Rows of pointing data:
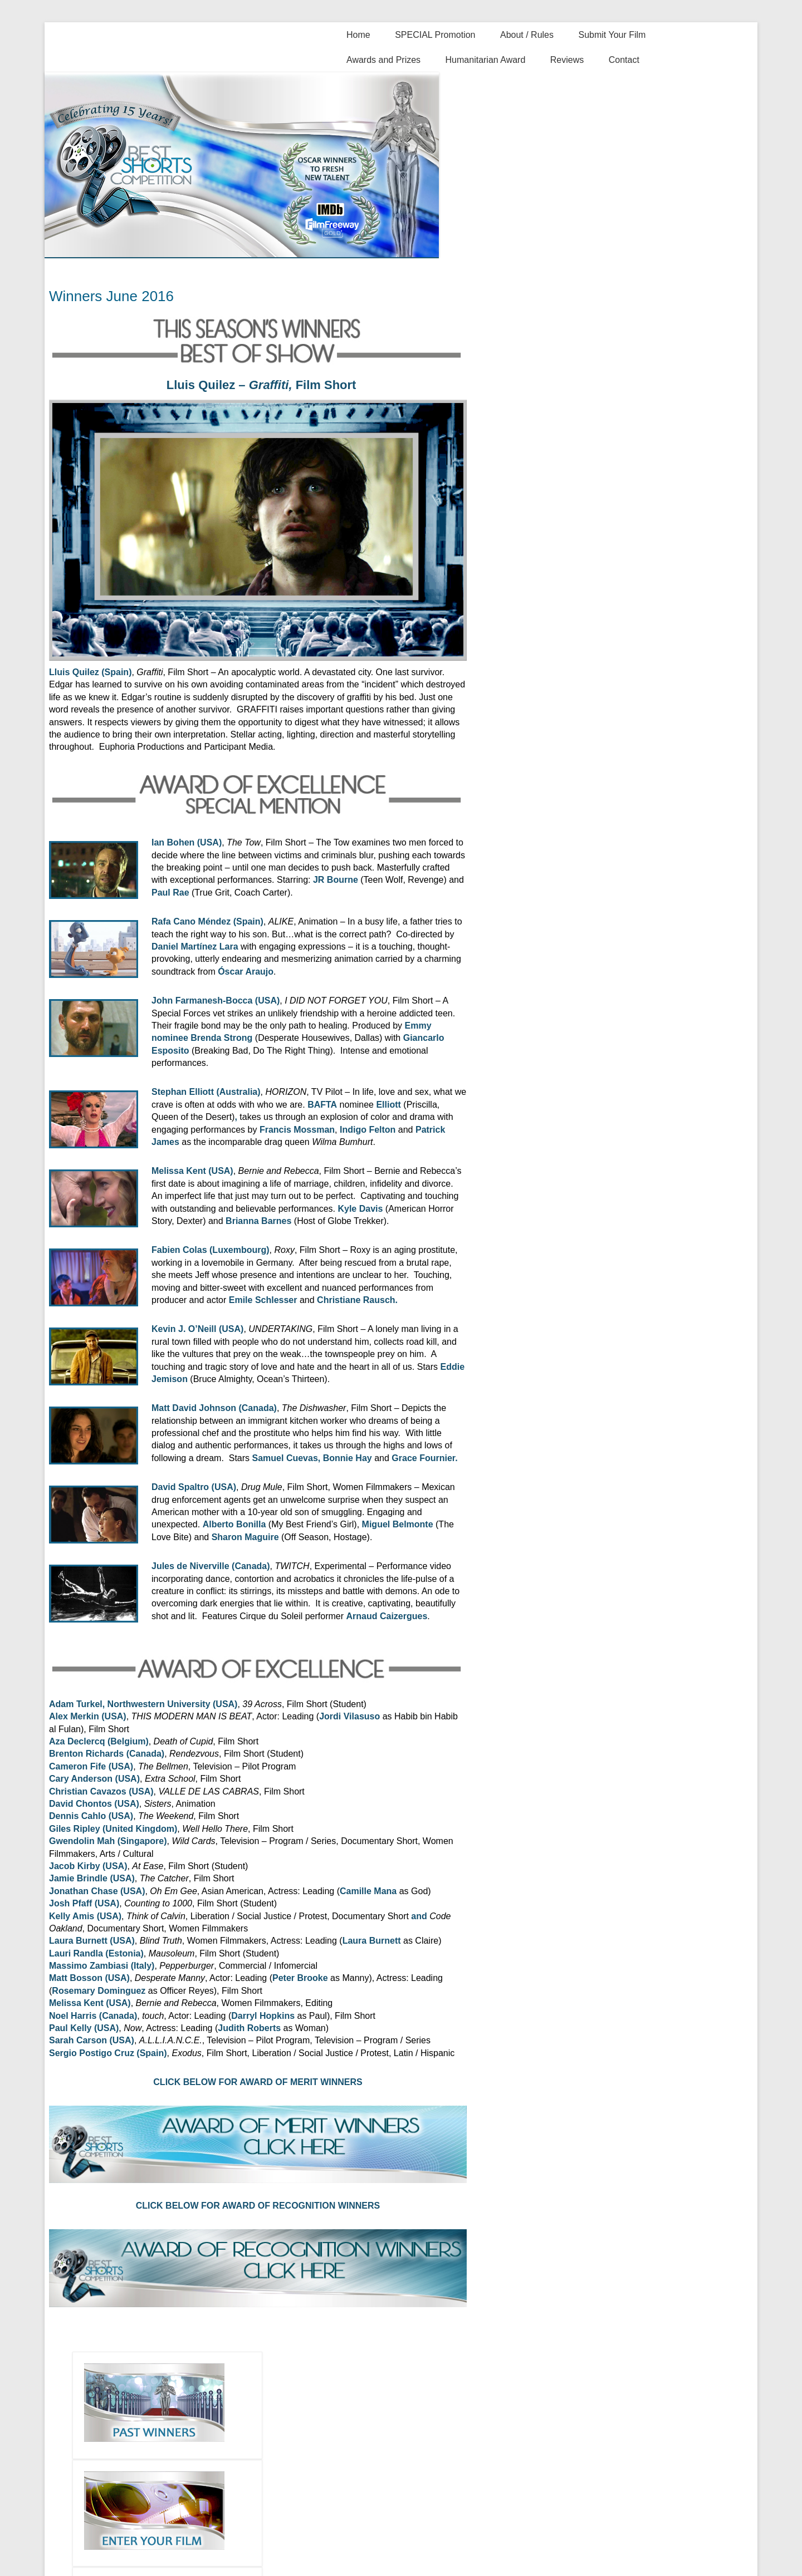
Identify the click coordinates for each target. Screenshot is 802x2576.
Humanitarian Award (486, 60)
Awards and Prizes (383, 60)
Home (358, 35)
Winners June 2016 (111, 296)
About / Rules (527, 35)
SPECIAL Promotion (435, 35)
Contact (624, 60)
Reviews (567, 60)
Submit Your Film (611, 35)
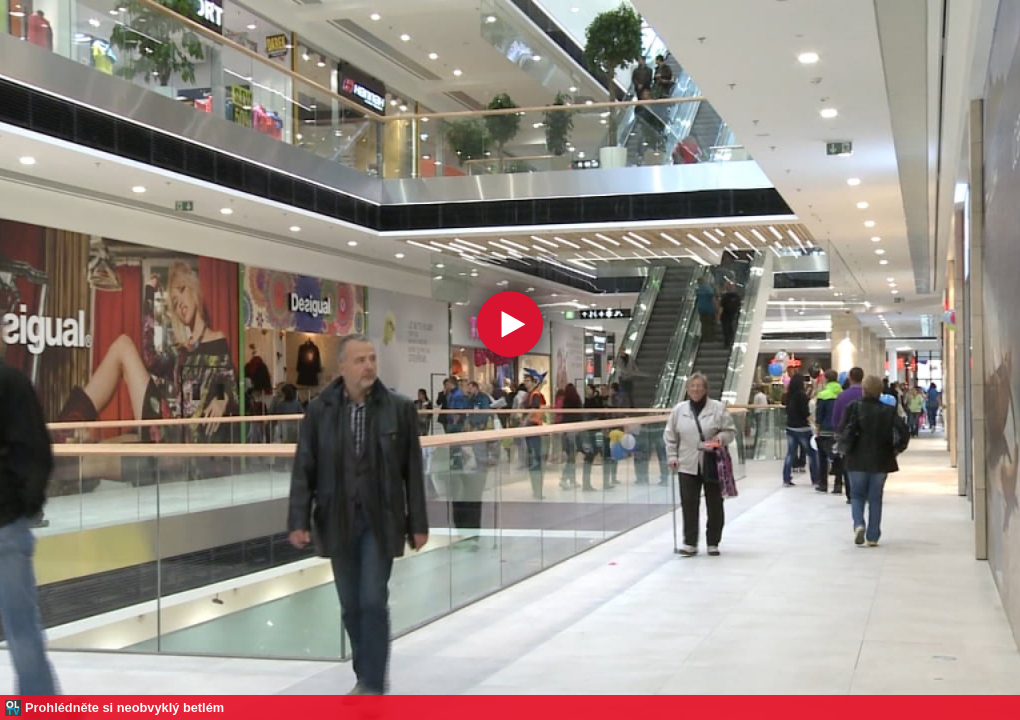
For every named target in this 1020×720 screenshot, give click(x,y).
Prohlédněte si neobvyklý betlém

What you need to do
Can you return every line of the rows above word for word, leaving the pictures out?

Correct result
Identify the click coordinates for each target. Screenshot is 802x2576.
Humanitarian Award (486, 60)
Awards and Prizes (383, 60)
Home (358, 35)
Winners June 2016 (111, 296)
About / Rules (527, 35)
SPECIAL Promotion (435, 35)
Contact (624, 60)
Reviews (567, 60)
Submit Your Film (611, 35)
For every named target in this 1020×720 screenshot, give click(x,y).
Prohlédněte si neobvyklý betlém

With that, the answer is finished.